San Francisco's public agencies are sitting on millions of duplicate image files across aging digital systems — and city technology officials say the redundancy is eating into storage budgets, slowing down public records requests, and complicating the shift to modernized databases across departments.
The issue isn't abstract. At the San Francisco Planning Department on Rauch Street, staff processing permit applications have long flagged the problem of duplicate project photographs clogging shared drives — files uploaded multiple times by applicants, scanned twice by clerks, or migrated imperfectly during past system upgrades. Similar complaints have surfaced at the Department of Public Works and within BART's internal asset-management infrastructure, where maintenance crews photograph tunnel sections, escalators, and station components as part of routine inspection logs.
The timing matters. The city is mid-way through a multi-year digital infrastructure overhaul anchored partly by the San Francisco Department of Technology's DataSF initiative, which has pushed agencies to centralize and open their records. Duplicate image files — some appearing dozens of times in the same archive — create classification errors, inflate cloud-storage costs, and undermine the integrity of records that lawyers, journalists, and residents request under California's Public Records Act.

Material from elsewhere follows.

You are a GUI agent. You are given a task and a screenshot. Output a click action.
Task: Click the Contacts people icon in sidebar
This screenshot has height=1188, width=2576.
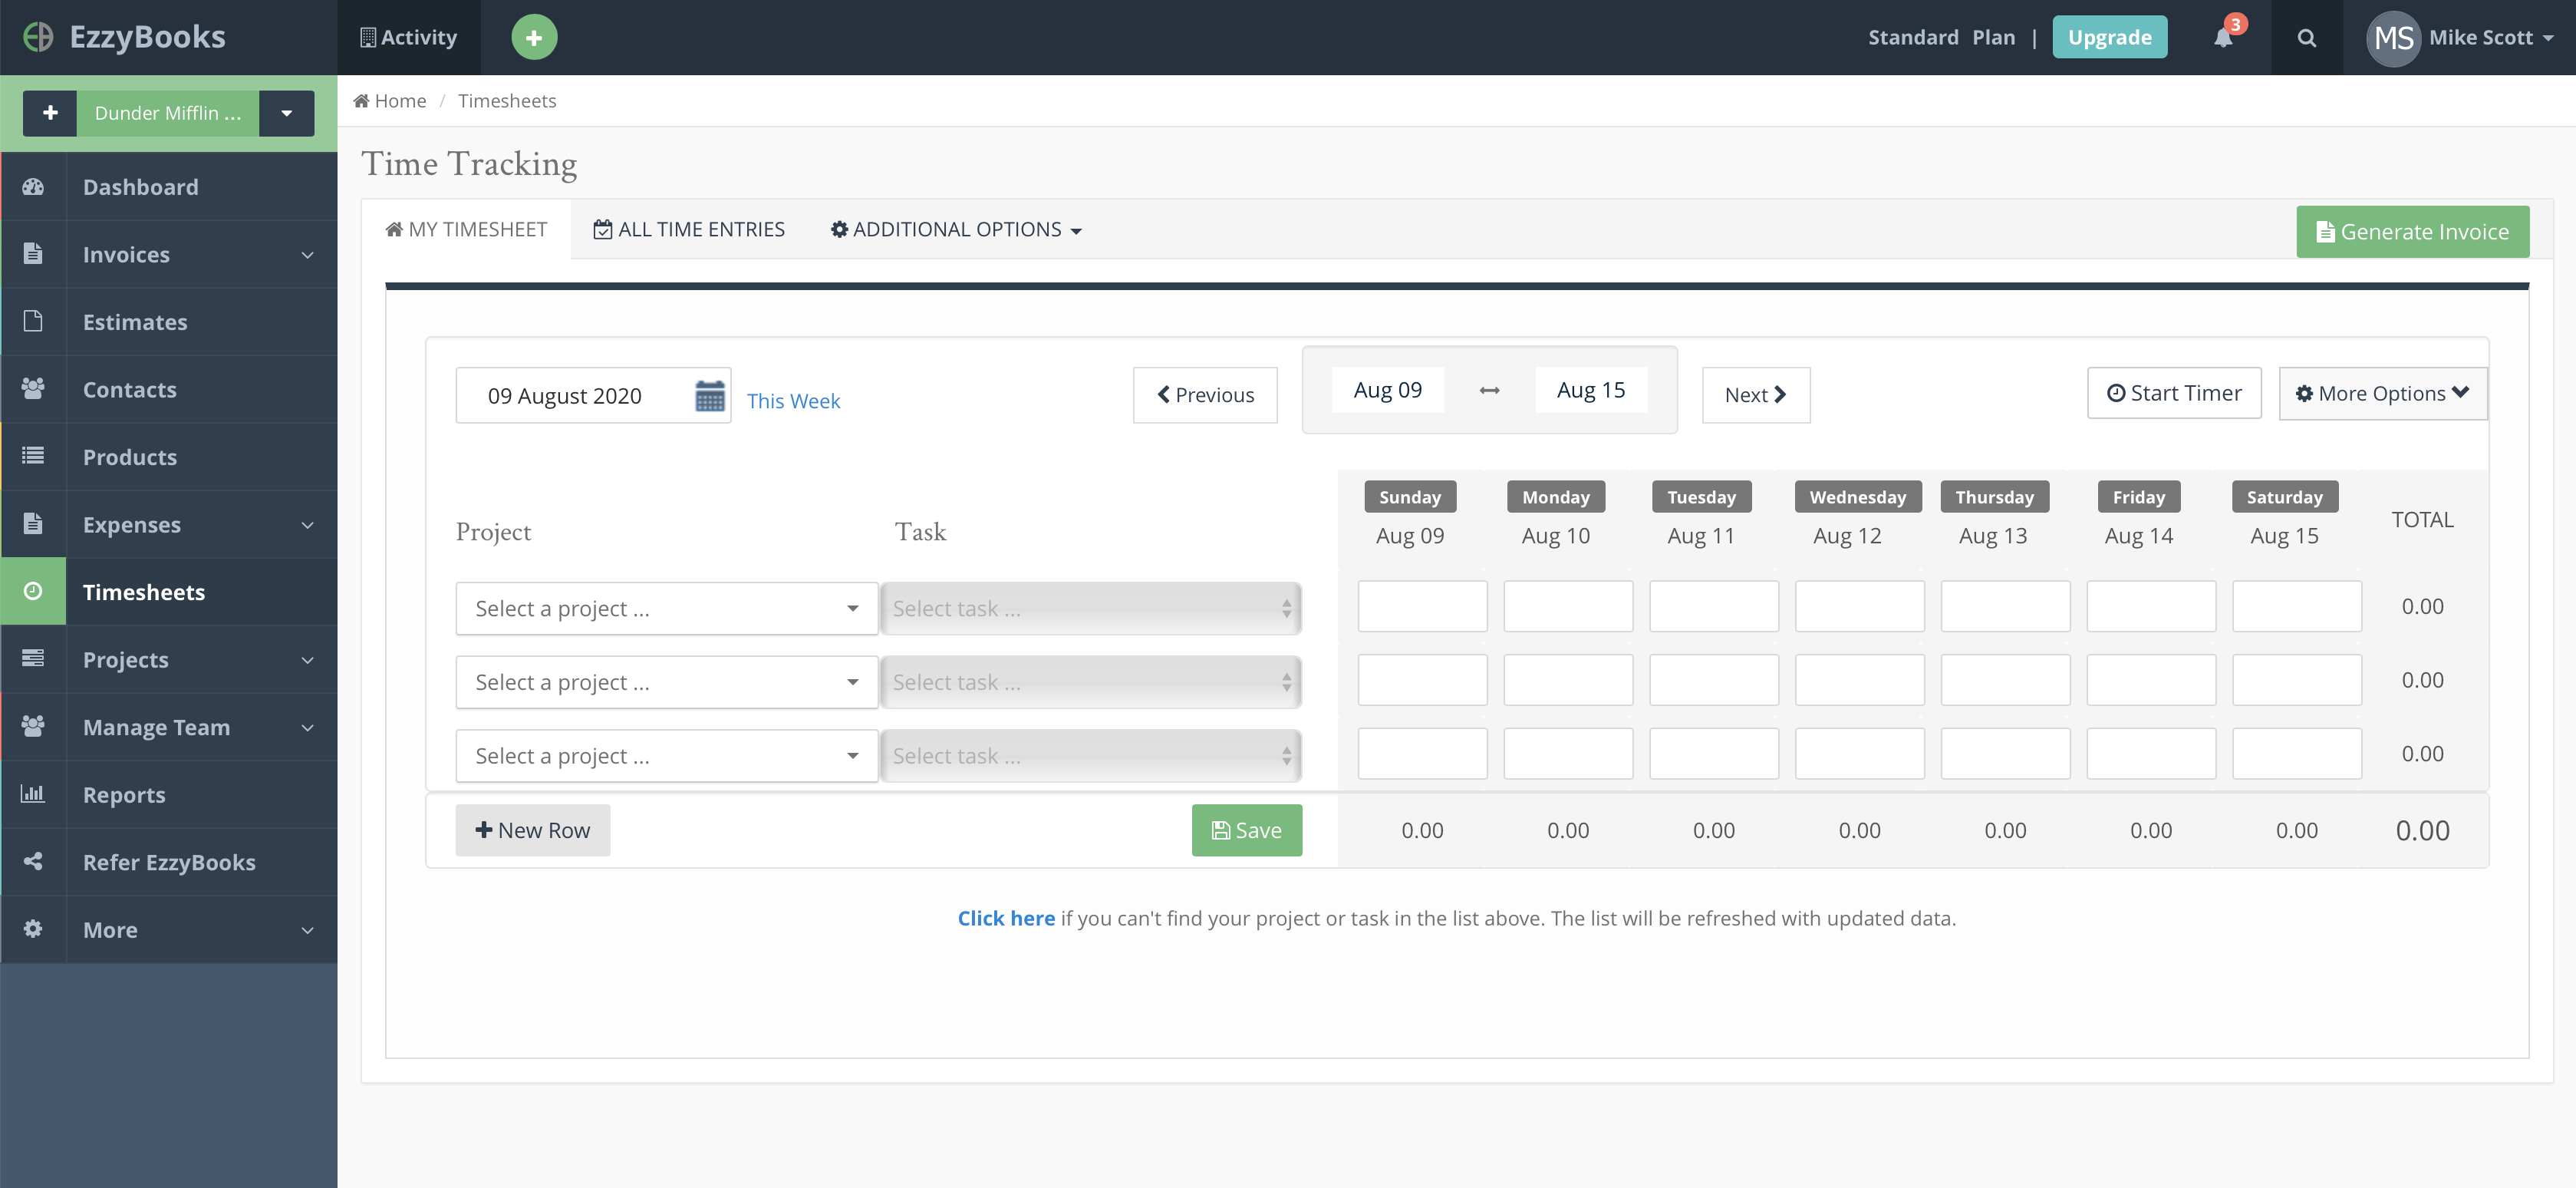33,389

What the Experts Are Saying
Data management specialists who work with Bay Area government clients describe duplicate image replacement — the process of identifying redundant files using hash-matching or perceptual algorithms, then substituting a single authoritative copy — as one of the least glamorous but most consequential forms of digital housekeeping a public agency can undertake. The process typically involves running automated deduplication software against an archive, flagging matches for human review, and then replacing or deleting confirmed duplicates while preserving metadata chains for legal continuity.
For city archivists, the stakes are higher than they might appear. California Government Code Section 34090 governs how municipalities retain and destroy public records. Any automated deletion of image files — even duplicates — must be validated against retention schedules or risk running afoul of state law. That legal constraint is one reason many San Francisco departments have let redundant files accumulate rather than tackle deduplication without a formal policy framework.

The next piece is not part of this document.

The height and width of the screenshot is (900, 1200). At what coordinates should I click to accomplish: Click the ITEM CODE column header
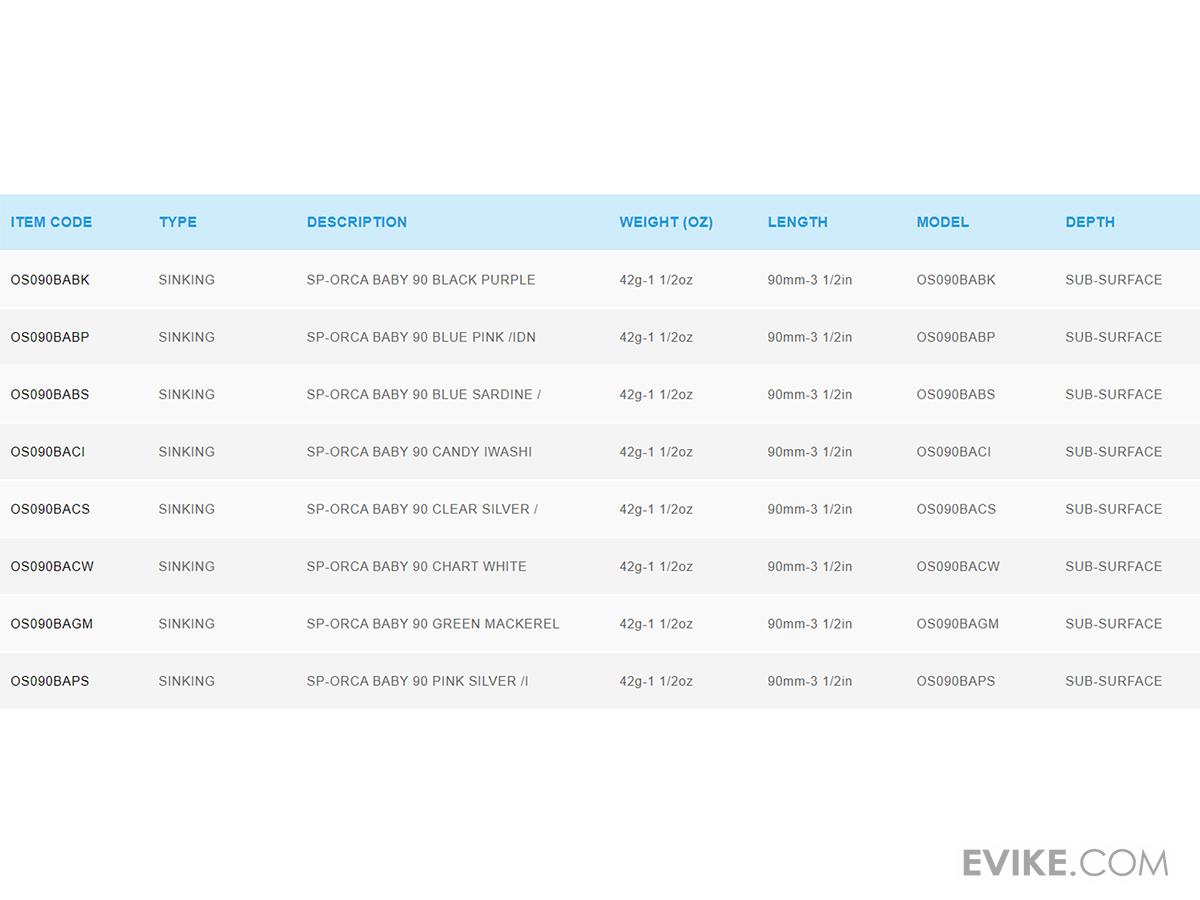pos(51,222)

The San Francisco Public Library's digital collections team at the Civic Center branch has dealt with a version of this problem for years, particularly within its historical photograph archive, which spans tens of thousands of images of the city's neighborhoods from the Mission District to the Sunset. Librarians there have piloted open-source deduplication tools to identify near-identical scans of the same physical photograph — a common artifact of multi-pass digitization projects run in the 2000s and early 2010s.
Cost and the Path Forward
Cloud storage is not cheap at municipal scale. Standard enterprise-tier object storage used by government agencies runs roughly $0.02 to $0.023 per gigabyte per month, and city systems can hold petabytes of unstructured data. Image files — particularly high-resolution permit photos, surveillance exports, or infrastructure inspection imagery — are among the largest contributors to that footprint. Cutting duplicate image volume by even 20 percent across a large department translates to meaningful recurring savings in a fiscal environment where Mayor Daniel Lurie's administration has inherited a structural budget deficit.
City technology officers have pointed to the expanded use of AI-assisted deduplication tools as part of the broader push to modernize back-end systems before the Department of Technology's next major platform migration, currently planned for the 2027 fiscal year. Those tools can match not just pixel-identical files but visually similar images — useful for catching photographs of the same pothole on Van Ness Avenue uploaded separately by two inspectors using different devices.
For agencies that want to move ahead now, data managers advise starting with a complete file inventory before touching anything, establishing clear retention policy guidance with the City Attorney's Office, and piloting deduplication on a single department archive rather than attempting a citywide sweep. The San Francisco Ethics Commission and the City Administrator's Office have both signaled interest in updated digital records guidance before the end of calendar year 2026. Departments that act first are likely to be better positioned when that guidance lands — and better equipped to handle the next records request without hunting through three copies of the same photograph.